I’ve had a pretty decent run as a novelist the past two decades, awards, bestsellers, movie adaptations, the good fortune of being banned or challenged in twenty-nine states, etc. It’s a run that continues with my current book, The Heart of Winter, which has garnered great reviews and is selling well (for literary fiction). But something is happening in corporate publishing, something I--and even the publishers themselves--cannot control. Well, several things, actually.

For starters, people have stopped reading at record rates. The numbers are shockingly bad. Like 90% of adults won’t finish a single book this year. Streaming, video games, blah, blah, blah—yeah, there’s a lot of competition for people’s leisure time. But I’m not quite ready to put the blame entirely on the shoulders of the public. I honestly believe that part of the problem is the books being published, along with the sheer number of books being published to accommodate a retail footprint that is largely driven (unfortunately) by twenty-thousand-square-foot warehouse stores that require a shit-ton of titles to stock their shelves. 97% of these books will sell fewer than a thousand copies. But boy, do they make it hard for the reading public, the publishers, and the authors to sort out demand.

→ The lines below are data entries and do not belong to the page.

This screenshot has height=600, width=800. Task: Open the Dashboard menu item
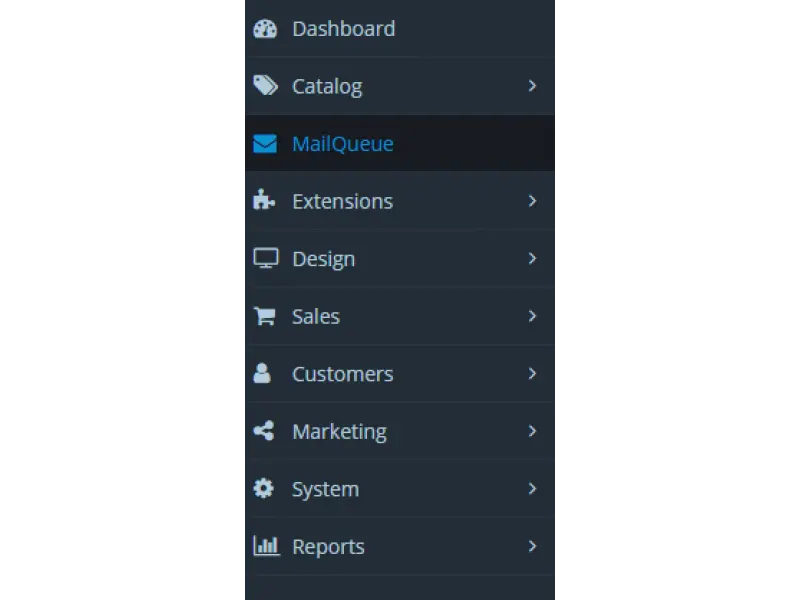(400, 29)
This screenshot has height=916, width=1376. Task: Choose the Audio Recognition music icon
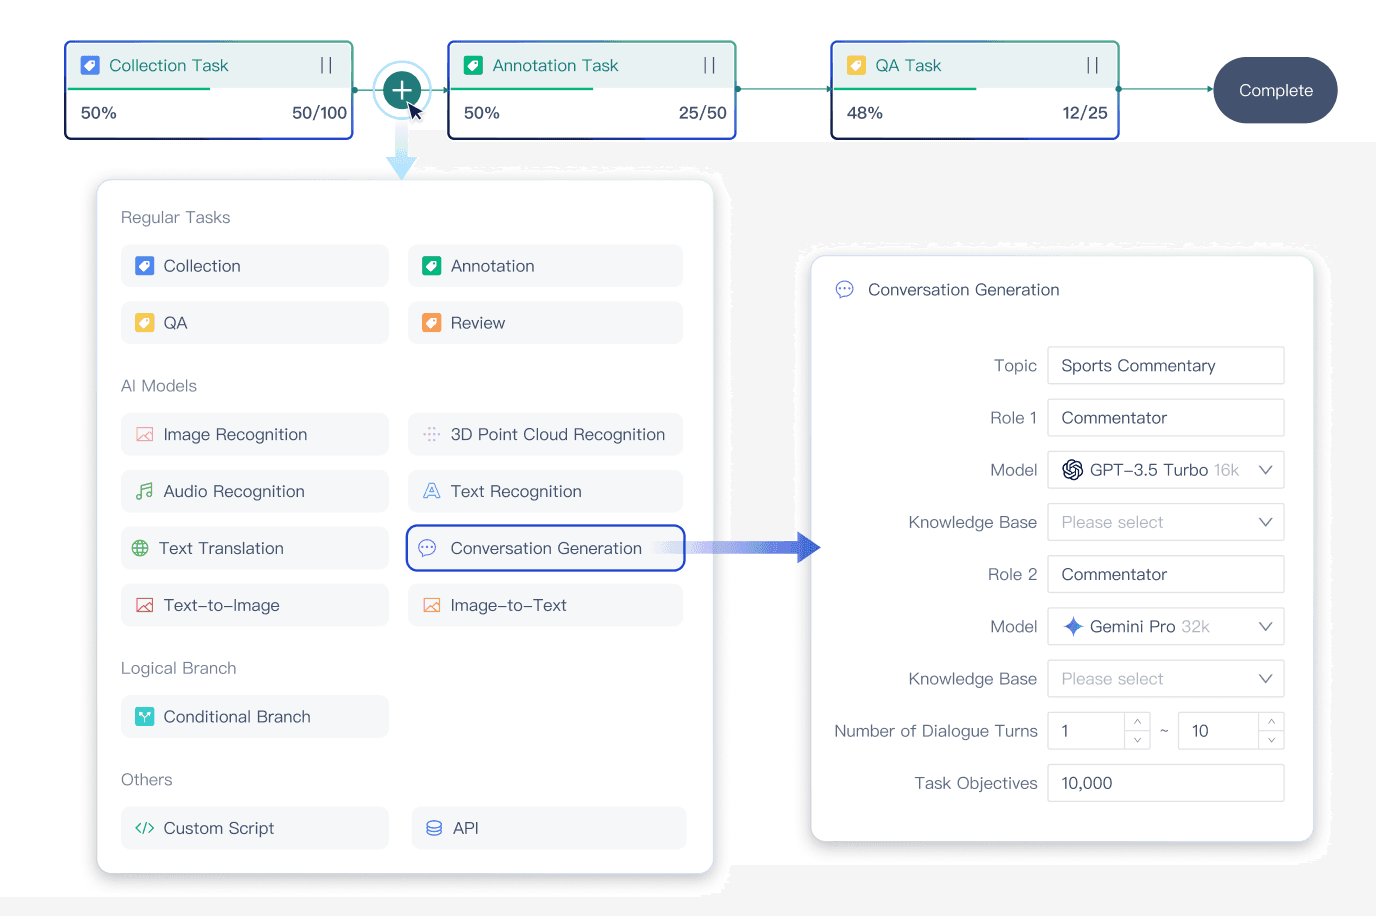(145, 492)
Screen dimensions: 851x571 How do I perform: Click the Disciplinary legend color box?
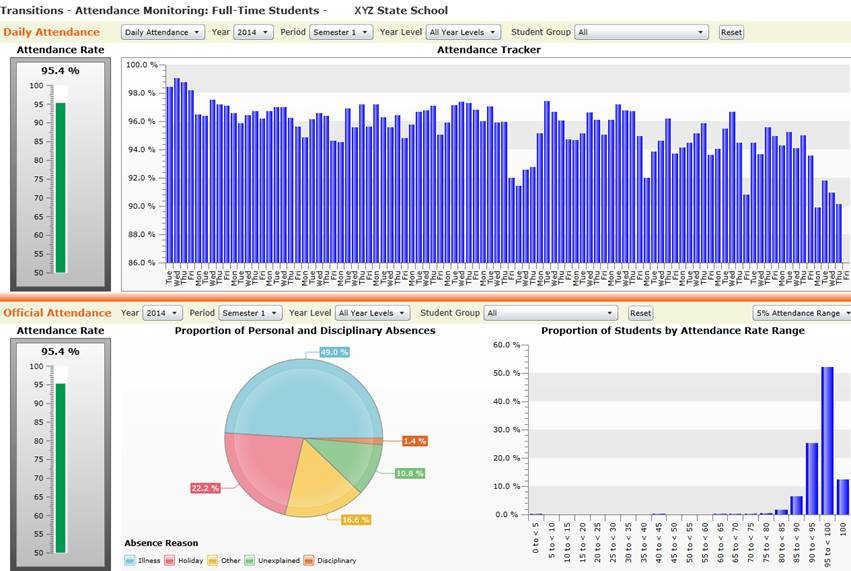[x=308, y=561]
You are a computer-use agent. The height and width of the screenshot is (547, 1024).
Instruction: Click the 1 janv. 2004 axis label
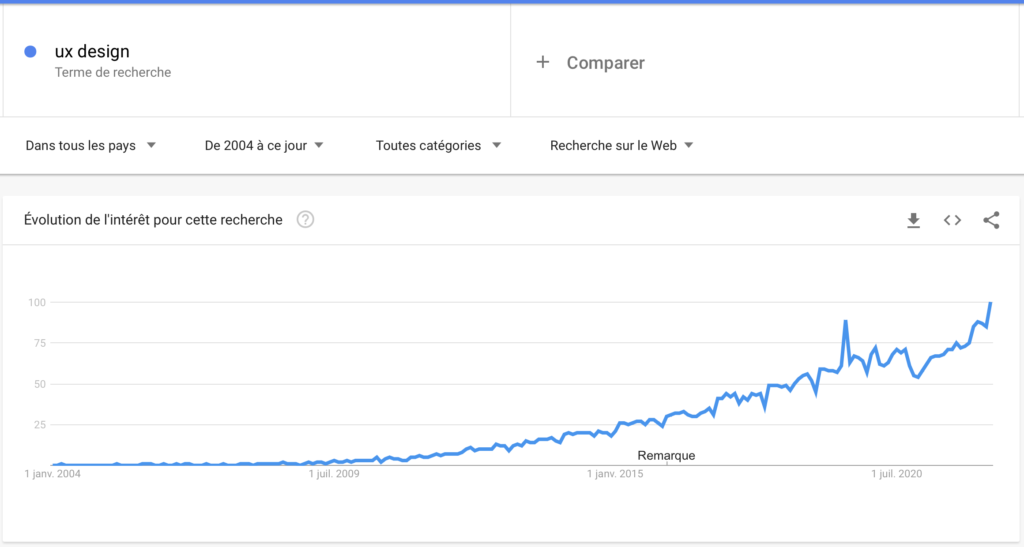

A bigger problem in recent years, is that corporate publishing is now owned by equity groups who have zero interest in art, platform capitalists who view books as data points on spreadsheets and nothing more (consider that they are pushing publishers to acquire more AI content, and that the hottest thing in commercial publishing right now is “Romantasy”—a genre which, as I understand it, comprises wizards tooling princesses). The result is that “literary fiction,” the kind that lasts generations, which despite its central importance and cultural cache, has never been a blockbuster sales proposition, is being squeeze out by the Wall Street set. Fitzgerald’s novels sold terribly in his lifetime. John Steinbeck and Cormac McCarthy had a handful of commercial failures before their careers got any traction. Whitman was harassing people on street corners to buy his pamphlets. These equity groups have no interest in the cultural value of books, even those (like mine), which have proven profitable time and again, if only marginally.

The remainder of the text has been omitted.